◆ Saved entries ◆
::::

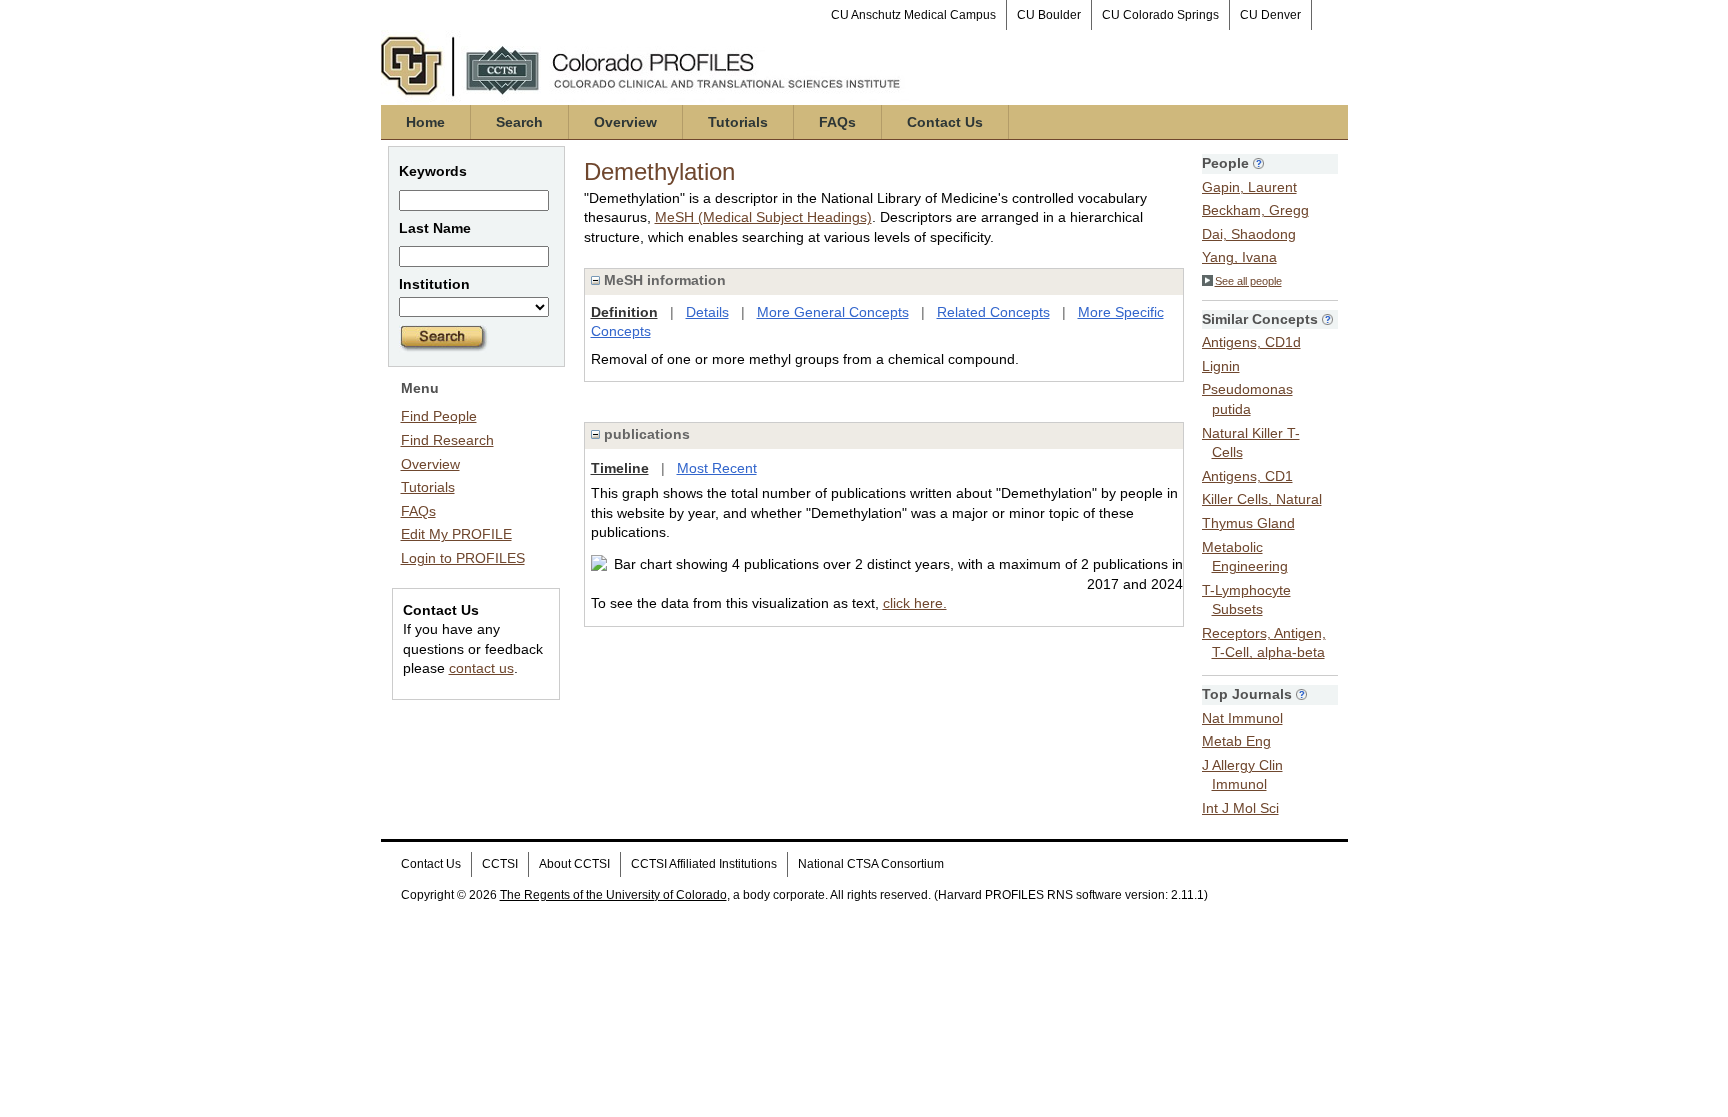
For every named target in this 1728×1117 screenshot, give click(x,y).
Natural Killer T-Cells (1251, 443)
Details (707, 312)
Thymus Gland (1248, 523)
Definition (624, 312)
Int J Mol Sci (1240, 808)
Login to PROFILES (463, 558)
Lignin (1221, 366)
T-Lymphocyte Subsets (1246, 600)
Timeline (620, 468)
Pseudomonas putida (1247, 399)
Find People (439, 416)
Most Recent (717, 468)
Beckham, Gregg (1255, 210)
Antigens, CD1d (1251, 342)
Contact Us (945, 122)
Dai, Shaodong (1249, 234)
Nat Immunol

::::

◆ ASSIGNED TASK ◆
Above are the records; copy exactly the lines from the one with "Beckham, Gregg (1255, 210)" through the final line.

◆ ANSWER FOR THE TASK ◆
Beckham, Gregg (1255, 210)
Antigens, CD1d (1251, 342)
Contact Us (945, 122)
Dai, Shaodong (1249, 234)
Nat Immunol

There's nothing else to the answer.